En el marco del Día Internacional de la Enfermería que se celebra hoy 12 de mayo, el arzobispo Alfonso Cortés Contreras expresó una cordial felicitación a las enfermeras y enfermeros que, con gran esfuerzo y con muchos sacrificios, realizan al asistir a los enfermos no solo técnica o científicamente, sino también desde la ternura de su corazón.

Los tiempos actuales nos han enseñado qué tan importante es su labor. Una obra silenciosa pero magna que requiere ser reconocida. Diariamente nos percatamos de su valentía y sacrificio, de su responsabilidad y compromiso, de su amor y ternura con la que se dirigen a los enfermos siendo ustedes los de primera línea en el acompañamiento del sufrimiento causado por la enfermedad, destacó.

“Ustedes, queridos enfermeros y enfermeras, han elegido una vocación muy particular que los pone en relación con una de las situaciones más álgidas del hombre: su sufrimiento y su fragilidad. Viven con ellos situaciones cruciales de su existencia. Innumerables son los enfermos que pueden recordar, y que con responsabilidad y caridad auxiliaron, muchos de ellos tristemente murieron y muchos otros siguen con vida… todos ellos, sin duda, están agradecidos a sobremanera con ustedes”, enfatizó.

El pastor católico indicó: “la enfermedad es una experiencia que se manifiesta en lo cotidiano de la vida y significa uno de los sufrimientos más grandes que puede vivir quien la padece, así como las personas cercanas a ella.
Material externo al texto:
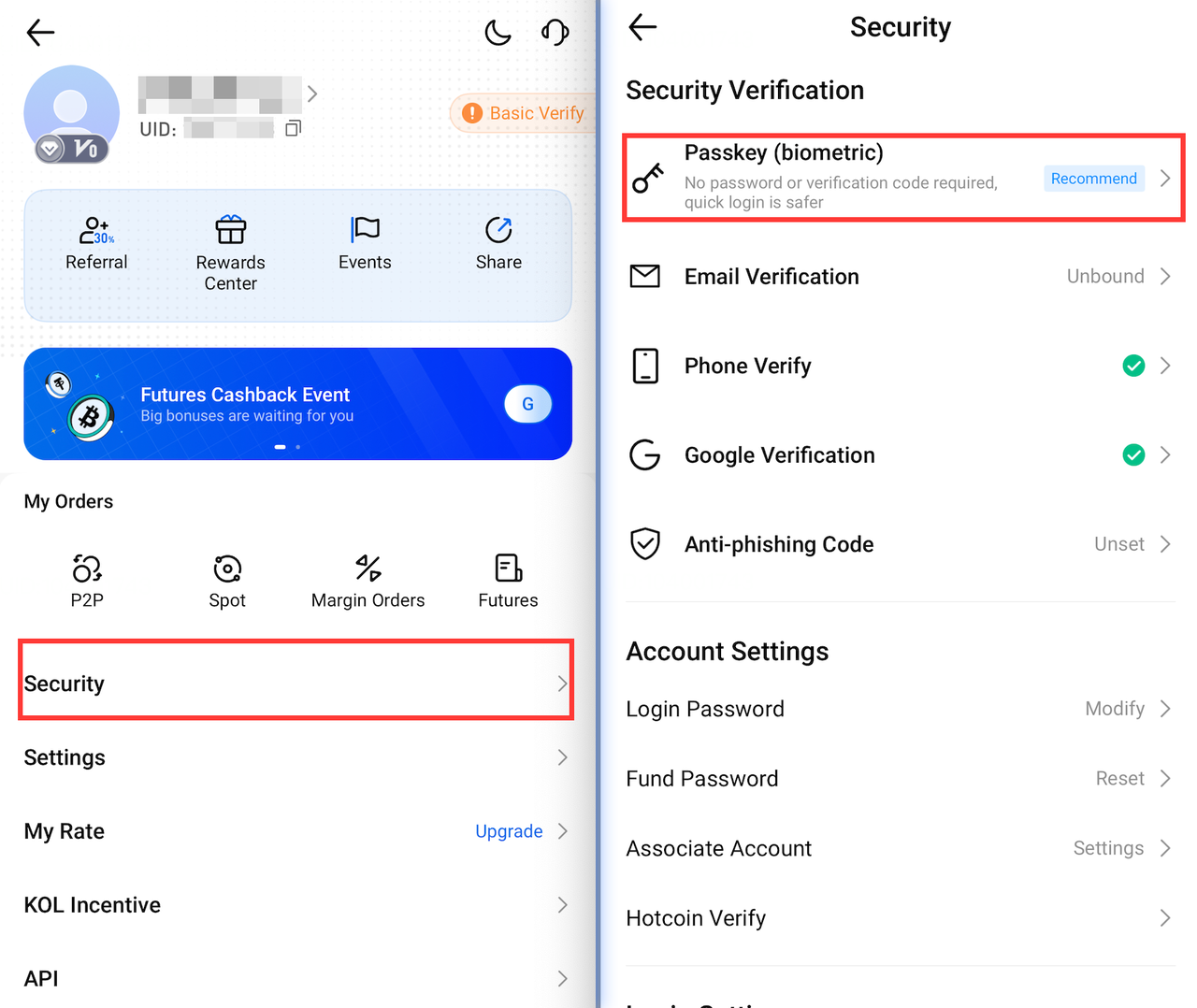Expand Login Password chevron

click(x=1165, y=709)

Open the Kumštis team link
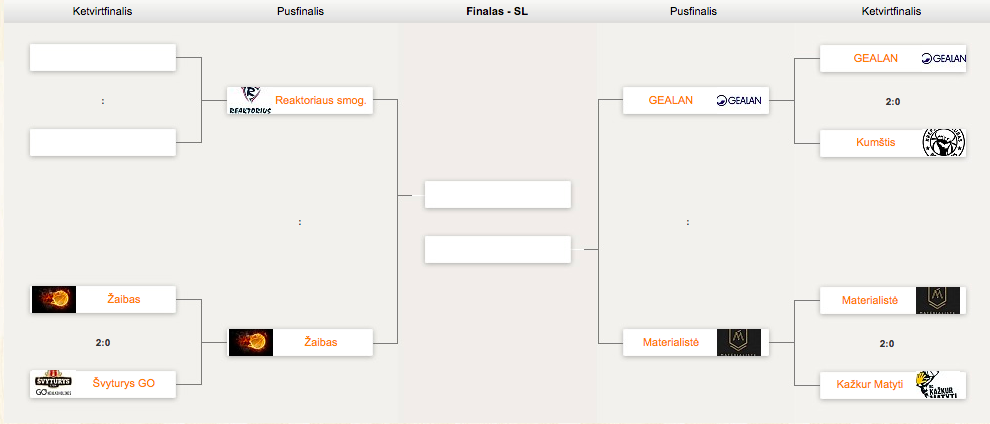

Esta experiencia nos enseña también hasta qué punto es frágil nuestra vida.

Mensaje por el Día de la Enfermería

A pesar de lo abrumador que es el sufrimiento por la enfermedad, los invito a vivir con paciencia y ternura; que sean esos buenos samaritanos en los hospitales y en los hogares donde haya un enfermo, que se conviertan en heraldos de la esperanza”.

También los invito a afrontar la enfermedad y el sufrimiento del paciente, desde el amor de Dios. Solamente con nuestro corazón inmerso en el amor de Dios es como se puede acompañar, afrontar y vencer la prueba de este sufrimiento.

Los relatos evangélicos nos dan dato de dos personas que auxilian a Jesús en su sufrimiento de la cruz: el Cirineo y la Verónica. El Cirineo se encuentra casualmente con aquel acontecimiento y es obligado a cargar la cruz; carga la cruz, quizá con cierto enojo y repugnancia, sin embargo, inmediatamente comprendió que era una gracia ayudar a Jesús a cargar su pesada cruz y socorrerlo. Él sabe que al cargar la cruz de ese hombre sufriente le dará un sentido nuevo a su vida.

Por su parte la Verónica, al ver ese rostro casi deformado por el sufrimiento y el dolor, busca ayudarlo en un acto de verdadero amor. No le importa cuánto pueda sufrir ella por ese acto de amor. Pero algo es cierto: la Verónica ve en ese rostro humano, maltratado y lastimado, el rostro amoroso de Dios, a quien solamente se ve desde el corazón.

Queridos enfermeros y enfermeras, los invito, desde la contemplación de estas dos imágenes del Cirineo y la Verónica, a vivir su vocación de la misma manera, ayudando a cargar la cruz del sufrimiento a los enfermos y a ver en ellos el rostro de Dios.